Dataset entries:
*** Block opens ***
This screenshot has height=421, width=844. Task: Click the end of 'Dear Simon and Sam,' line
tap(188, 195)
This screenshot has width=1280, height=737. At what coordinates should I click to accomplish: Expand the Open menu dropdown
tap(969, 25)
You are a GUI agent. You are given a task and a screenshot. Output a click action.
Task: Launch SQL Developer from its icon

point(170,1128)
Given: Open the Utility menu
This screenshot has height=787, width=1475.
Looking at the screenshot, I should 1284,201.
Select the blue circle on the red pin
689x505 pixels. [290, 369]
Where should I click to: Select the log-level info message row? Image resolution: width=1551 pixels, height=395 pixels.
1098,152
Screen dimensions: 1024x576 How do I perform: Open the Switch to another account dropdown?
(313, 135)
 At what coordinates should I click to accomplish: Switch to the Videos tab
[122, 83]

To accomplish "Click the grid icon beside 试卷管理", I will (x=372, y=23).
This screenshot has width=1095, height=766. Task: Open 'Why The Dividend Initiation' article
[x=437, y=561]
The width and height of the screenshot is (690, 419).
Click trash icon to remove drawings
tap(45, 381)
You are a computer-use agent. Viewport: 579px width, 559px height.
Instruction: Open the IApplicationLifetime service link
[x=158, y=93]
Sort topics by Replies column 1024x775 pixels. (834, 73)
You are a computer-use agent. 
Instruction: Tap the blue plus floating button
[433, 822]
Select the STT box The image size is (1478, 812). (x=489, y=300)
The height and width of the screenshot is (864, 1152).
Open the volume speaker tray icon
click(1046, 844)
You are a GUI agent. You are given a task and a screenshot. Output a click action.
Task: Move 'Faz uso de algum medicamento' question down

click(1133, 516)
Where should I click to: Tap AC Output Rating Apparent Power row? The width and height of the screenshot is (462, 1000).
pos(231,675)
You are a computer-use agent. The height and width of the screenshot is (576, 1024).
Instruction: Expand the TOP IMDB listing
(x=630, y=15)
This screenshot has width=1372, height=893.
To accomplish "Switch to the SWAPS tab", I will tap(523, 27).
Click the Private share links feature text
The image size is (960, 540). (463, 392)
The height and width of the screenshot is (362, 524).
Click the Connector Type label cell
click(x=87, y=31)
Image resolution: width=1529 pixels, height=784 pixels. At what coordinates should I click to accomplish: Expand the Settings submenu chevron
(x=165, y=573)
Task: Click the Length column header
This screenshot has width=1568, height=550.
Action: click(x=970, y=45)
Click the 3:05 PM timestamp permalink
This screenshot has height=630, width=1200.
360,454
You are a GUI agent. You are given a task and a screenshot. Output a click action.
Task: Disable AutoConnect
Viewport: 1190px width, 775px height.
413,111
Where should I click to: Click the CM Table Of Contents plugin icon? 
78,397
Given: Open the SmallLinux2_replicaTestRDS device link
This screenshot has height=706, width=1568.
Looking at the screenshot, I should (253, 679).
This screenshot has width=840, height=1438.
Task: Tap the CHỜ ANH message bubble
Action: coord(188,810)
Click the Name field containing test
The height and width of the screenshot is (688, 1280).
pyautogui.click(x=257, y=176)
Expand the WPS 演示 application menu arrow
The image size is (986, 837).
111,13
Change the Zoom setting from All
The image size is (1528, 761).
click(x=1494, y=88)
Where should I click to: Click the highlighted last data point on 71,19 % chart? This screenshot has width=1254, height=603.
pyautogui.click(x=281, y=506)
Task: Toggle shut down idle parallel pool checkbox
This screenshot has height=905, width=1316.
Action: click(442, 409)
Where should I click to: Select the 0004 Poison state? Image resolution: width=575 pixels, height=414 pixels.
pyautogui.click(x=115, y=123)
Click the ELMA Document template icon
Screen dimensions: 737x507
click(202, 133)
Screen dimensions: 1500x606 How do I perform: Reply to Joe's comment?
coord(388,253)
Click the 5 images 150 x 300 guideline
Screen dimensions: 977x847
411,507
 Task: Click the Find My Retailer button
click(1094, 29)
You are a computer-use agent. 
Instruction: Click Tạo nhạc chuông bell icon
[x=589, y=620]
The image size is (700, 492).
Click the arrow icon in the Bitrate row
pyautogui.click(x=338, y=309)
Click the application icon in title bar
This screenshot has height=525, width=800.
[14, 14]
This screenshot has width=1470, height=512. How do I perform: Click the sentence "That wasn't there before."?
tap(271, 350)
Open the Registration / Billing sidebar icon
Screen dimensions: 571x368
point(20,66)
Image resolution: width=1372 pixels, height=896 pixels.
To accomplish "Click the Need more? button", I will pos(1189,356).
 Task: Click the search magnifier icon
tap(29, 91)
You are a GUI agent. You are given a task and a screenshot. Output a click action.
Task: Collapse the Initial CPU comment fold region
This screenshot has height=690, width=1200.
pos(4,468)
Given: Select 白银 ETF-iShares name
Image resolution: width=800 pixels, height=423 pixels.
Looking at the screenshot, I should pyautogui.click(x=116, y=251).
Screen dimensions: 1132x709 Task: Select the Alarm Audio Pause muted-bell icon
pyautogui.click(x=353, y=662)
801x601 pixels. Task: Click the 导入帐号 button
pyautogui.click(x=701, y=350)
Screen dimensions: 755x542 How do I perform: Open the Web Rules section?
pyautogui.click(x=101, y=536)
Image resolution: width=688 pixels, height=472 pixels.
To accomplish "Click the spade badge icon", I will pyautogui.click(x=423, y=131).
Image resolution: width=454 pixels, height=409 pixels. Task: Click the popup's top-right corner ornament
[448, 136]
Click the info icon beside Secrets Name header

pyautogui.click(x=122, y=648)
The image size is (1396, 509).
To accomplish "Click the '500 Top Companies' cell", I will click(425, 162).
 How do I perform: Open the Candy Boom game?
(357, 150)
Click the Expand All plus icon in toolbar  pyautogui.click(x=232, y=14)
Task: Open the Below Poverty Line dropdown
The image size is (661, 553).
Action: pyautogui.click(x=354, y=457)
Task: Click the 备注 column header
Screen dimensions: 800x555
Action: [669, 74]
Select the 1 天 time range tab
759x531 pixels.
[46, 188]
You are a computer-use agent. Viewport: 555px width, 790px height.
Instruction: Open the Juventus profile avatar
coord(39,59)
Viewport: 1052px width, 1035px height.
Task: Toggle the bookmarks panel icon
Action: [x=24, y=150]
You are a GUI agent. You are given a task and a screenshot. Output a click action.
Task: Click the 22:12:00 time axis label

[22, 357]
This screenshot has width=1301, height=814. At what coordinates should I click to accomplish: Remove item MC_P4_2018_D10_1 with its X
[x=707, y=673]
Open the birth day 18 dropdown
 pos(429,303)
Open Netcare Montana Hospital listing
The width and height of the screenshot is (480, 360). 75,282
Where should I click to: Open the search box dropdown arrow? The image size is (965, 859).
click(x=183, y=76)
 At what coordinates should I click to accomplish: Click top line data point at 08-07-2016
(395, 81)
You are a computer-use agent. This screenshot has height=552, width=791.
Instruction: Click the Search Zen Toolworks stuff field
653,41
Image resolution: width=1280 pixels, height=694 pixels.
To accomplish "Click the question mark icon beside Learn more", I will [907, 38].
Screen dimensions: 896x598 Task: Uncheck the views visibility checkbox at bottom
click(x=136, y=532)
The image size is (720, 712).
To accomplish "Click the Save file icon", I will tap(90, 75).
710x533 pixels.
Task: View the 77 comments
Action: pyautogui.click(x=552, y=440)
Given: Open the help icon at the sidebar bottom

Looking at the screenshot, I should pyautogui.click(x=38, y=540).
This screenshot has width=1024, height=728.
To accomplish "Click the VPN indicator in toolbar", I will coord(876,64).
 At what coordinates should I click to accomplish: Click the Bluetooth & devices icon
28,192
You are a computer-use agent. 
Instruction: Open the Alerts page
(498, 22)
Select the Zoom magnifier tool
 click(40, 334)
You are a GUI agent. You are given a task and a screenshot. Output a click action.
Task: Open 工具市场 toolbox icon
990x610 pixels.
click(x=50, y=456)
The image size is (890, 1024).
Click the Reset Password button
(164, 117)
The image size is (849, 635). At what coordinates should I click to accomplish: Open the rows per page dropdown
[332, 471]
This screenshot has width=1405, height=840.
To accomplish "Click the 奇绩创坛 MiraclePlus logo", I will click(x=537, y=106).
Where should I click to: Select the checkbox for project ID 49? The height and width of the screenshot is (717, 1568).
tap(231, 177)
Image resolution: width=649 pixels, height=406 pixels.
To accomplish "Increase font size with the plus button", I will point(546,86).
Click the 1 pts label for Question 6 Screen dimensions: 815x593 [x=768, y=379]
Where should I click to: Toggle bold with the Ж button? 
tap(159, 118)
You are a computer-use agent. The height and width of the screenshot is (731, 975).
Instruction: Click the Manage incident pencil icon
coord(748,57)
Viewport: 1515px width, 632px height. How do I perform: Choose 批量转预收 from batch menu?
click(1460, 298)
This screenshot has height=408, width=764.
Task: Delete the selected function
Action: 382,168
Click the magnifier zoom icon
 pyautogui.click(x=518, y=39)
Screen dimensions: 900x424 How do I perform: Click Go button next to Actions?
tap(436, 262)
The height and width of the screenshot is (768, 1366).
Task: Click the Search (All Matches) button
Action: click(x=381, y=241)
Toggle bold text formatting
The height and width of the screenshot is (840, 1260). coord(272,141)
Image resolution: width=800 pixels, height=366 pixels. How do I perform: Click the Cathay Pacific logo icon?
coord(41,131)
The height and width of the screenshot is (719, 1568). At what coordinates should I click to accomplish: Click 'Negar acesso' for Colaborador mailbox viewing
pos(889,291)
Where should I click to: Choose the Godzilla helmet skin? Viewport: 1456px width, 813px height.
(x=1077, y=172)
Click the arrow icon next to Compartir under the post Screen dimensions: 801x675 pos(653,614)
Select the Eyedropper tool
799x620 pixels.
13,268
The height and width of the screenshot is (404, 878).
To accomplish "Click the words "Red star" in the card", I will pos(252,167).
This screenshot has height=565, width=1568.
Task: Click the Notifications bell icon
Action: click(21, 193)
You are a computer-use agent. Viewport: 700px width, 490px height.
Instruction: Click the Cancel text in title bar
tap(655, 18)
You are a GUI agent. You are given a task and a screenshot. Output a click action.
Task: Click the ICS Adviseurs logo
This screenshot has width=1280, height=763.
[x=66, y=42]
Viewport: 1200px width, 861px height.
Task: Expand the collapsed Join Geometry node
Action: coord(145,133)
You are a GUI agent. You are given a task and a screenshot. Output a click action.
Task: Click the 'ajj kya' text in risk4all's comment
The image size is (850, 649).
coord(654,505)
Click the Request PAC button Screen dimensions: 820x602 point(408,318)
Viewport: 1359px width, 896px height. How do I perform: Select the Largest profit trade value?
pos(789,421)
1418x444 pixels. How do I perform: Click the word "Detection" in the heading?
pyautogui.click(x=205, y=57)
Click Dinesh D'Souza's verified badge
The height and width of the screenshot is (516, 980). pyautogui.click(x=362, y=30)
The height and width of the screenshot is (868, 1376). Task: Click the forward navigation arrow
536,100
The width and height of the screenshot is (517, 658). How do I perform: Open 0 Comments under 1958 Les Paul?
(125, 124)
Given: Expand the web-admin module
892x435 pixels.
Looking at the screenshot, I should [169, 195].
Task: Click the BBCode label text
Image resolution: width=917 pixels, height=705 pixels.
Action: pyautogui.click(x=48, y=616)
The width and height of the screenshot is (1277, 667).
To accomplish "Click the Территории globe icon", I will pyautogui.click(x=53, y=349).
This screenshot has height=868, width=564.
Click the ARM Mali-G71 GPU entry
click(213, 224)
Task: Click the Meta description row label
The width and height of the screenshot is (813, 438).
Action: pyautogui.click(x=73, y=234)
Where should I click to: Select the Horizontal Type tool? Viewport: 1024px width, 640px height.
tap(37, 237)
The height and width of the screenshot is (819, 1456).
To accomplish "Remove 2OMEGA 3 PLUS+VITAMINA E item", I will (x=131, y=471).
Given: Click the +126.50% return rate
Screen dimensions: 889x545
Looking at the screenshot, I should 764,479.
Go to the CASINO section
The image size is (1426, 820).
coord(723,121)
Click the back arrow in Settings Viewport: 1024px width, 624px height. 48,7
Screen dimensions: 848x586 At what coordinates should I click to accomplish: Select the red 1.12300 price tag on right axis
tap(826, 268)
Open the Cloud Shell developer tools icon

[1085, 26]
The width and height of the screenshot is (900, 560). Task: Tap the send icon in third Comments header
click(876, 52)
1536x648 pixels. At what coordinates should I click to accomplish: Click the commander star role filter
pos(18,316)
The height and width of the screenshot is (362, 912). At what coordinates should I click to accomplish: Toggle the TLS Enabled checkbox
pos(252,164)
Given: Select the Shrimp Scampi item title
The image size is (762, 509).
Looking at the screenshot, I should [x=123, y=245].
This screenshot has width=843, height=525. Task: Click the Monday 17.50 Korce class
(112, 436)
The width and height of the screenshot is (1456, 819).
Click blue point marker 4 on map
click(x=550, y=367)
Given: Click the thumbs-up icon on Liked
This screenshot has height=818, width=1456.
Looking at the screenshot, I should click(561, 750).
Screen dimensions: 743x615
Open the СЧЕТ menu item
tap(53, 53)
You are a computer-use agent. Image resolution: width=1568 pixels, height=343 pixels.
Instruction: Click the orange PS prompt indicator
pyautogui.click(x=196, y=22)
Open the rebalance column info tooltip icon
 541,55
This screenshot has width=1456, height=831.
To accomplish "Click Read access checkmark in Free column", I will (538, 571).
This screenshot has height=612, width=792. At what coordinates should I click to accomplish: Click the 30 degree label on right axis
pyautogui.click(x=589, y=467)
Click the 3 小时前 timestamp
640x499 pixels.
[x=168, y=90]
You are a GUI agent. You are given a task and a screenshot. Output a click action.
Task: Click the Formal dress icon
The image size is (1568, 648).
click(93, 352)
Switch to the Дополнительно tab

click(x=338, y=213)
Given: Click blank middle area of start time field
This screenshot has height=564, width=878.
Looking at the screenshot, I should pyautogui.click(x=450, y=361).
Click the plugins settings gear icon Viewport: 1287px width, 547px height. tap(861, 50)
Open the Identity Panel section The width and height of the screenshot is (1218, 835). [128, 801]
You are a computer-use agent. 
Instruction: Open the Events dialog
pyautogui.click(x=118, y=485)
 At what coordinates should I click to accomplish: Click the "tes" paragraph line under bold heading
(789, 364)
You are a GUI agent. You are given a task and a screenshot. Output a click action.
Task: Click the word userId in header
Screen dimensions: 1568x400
*** Block closes ***
» Problem to solve: Looking at the data above, write out exactly the lines that start at the one containing "Screen dimensions: 743x615" and end at the one containing "Click the plugins"; include both and nothing beyond.

» Exercise result:
Screen dimensions: 743x615
Open the СЧЕТ menu item
tap(53, 53)
You are a computer-use agent. Image resolution: width=1568 pixels, height=343 pixels.
Instruction: Click the orange PS prompt indicator
pyautogui.click(x=196, y=22)
Open the rebalance column info tooltip icon
 541,55
This screenshot has width=1456, height=831.
To accomplish "Click Read access checkmark in Free column", I will (538, 571).
This screenshot has height=612, width=792. At what coordinates should I click to accomplish: Click the 30 degree label on right axis
pyautogui.click(x=589, y=467)
Click the 3 小时前 timestamp
640x499 pixels.
[x=168, y=90]
You are a GUI agent. You are given a task and a screenshot. Output a click action.
Task: Click the Formal dress icon
The image size is (1568, 648).
click(93, 352)
Switch to the Дополнительно tab

click(x=338, y=213)
Given: Click blank middle area of start time field
This screenshot has height=564, width=878.
Looking at the screenshot, I should pyautogui.click(x=450, y=361).
Click the plugins settings gear icon Viewport: 1287px width, 547px height. tap(861, 50)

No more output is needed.